Aziraphale's cheeks darkened and the angel hastily returns to skimming the pages of the book resting in his hands. "Well no," he admits, "but I'd still like to know."

Crowley snorts. "I think you need a better hobby," he says. "Something more exciting. Something less…dusty."

"Really, we don't have time for hobbies," Aziraphale says. He crouches down and begins to pick through a crate full of novels that, much to Crowley's relief, look like they were published after the First World War.

"What do you call this?" the demon says, flinging out his arms to indicate the shop at large.

"I earn my living with this shop!" Aziraphale insists, tearing his gaze off the box long enough to pin Crowley with a glare.

"How many books have you sold since you bought it?" asks Crowley casually, feigning utmost disinterest in the subject. The angel's mouth drops open to issue a retort, but snaps closed almost immediately. Grumbling, he continues to sort through the titles in the bin. Smirking, the demon says: "I thought so."

Silence reigns for several minutes although, Crowley notes, the silence is not all together uncomfortable. It has been centuries since Aziraphale was actually offended by the demon's more sardonic comments.

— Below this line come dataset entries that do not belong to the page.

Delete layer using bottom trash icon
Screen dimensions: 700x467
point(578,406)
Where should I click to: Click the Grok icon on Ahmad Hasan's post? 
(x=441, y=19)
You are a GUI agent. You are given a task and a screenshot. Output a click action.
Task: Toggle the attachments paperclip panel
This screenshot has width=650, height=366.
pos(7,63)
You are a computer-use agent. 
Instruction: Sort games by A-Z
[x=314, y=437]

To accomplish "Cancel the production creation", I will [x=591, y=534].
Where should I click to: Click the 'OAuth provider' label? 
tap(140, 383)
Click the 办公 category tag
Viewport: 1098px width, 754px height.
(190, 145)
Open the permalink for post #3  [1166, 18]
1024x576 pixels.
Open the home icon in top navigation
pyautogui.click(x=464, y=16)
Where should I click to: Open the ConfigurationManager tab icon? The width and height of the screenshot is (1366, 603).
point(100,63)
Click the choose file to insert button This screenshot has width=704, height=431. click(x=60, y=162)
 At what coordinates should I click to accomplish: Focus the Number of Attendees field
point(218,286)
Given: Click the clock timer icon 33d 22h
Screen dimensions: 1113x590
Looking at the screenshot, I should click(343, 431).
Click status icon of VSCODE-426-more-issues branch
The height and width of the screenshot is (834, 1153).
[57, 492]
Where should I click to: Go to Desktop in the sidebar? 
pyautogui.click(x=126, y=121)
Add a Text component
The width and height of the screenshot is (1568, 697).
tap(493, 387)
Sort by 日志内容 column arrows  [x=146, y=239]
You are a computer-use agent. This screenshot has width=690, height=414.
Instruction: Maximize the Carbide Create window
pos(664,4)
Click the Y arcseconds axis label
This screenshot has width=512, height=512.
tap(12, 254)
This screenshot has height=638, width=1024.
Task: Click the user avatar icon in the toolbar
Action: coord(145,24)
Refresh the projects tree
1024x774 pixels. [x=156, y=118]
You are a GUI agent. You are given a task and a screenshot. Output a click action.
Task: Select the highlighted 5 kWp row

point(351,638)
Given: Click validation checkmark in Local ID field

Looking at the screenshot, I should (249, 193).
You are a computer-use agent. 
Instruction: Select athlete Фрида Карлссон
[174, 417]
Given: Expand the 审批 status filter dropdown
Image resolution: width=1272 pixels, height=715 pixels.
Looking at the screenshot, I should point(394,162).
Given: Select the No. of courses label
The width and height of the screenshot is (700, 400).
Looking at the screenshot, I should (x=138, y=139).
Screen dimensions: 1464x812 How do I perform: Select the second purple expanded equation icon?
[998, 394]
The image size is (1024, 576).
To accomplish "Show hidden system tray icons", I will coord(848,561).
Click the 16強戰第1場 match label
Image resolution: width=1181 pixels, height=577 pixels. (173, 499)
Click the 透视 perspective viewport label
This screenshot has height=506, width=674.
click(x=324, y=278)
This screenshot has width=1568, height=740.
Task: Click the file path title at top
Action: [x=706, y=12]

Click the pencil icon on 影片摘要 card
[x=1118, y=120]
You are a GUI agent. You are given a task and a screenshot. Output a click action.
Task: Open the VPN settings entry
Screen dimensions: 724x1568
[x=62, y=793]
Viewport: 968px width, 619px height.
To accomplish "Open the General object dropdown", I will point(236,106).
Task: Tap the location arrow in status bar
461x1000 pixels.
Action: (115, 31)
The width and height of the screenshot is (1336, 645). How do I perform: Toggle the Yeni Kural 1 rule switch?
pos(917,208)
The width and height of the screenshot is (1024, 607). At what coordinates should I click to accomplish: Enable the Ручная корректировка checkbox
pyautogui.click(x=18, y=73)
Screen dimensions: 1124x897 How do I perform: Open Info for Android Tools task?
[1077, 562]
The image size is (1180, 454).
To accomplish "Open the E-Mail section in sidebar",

"Ah ha!" Aziraphale cries suddenly, the exclamation laced with triumph. "I was looking for this!" Grinning, he hoists the box off the floor and pads over to Crowley. His glasses are smudged with streaks of grim, as are his hands, but the smile he wears is bright enough that the demon barely notices the ruffled state the angel is in.

As far as Crowley can tell from watching humans do it in dozens of different and excruciating ways, falling in love is rather like being struck by lightning. Falling in love, like having a blast of Heaven set electricity sent through your nervous system, takes you by complete surprise. One moment you are walking along on a country lane (or in this case, the musty holding pen for an angel's collection of rare volumes that would make any antique dealer drown in a puddle of his own drool) minding your own business, hands at your sides and the next, your world has tumbled off its axis, leaving you with a thrilling yet highly disconcerting sense of vertigo.

Crowley used to simply assume this from all the talk overheard in clubs and cafes about the meaning and nature of love, but now, staring at Aziraphale holding the crate of books, he realizes that the rumors were true.

Well, I'll be blessed. I'm in love with the idiot.

"Be a dear and take this up front, would you?" Aziraphale says, still beaming.

Crowley has to engage in difficult and somewhat epic battle with his own voice to keep it from breaking. After a beat, he manages a terse: "Fine" and turns slowly, keeping his eyes locked on the angel until he has no choice but to look away and stumble out of the back room, dazed and confused in the most glorious of ways.

The door creaks closed behind him and he is alone in the proper shop, staring out onto the street where a million insignificant people are doing a million insignificant things, oblivious that the Universe is crashing down around Crowley's head. He dumps the books on the nearest counter and lets his hand sink into his hands. "Shit," he hisses.

If anyone ever finds out about this, Management is going to break out the whips and chains and possibly the musicals staring wholesome blond children to make me regreat the day I ever slithered out of the Garden, Crowley thinks with an inward groan.

In the process of making this all too true observation however, the demon discovers another interesting side effect to this whole being in love business; for a split second, a fate as terrible as spending the rest of the millennium being forced to sit through Curley Top while having his body contorted into new and unnatural positions doesn't particularly bother him.

In fact, at the moment, nothing much does.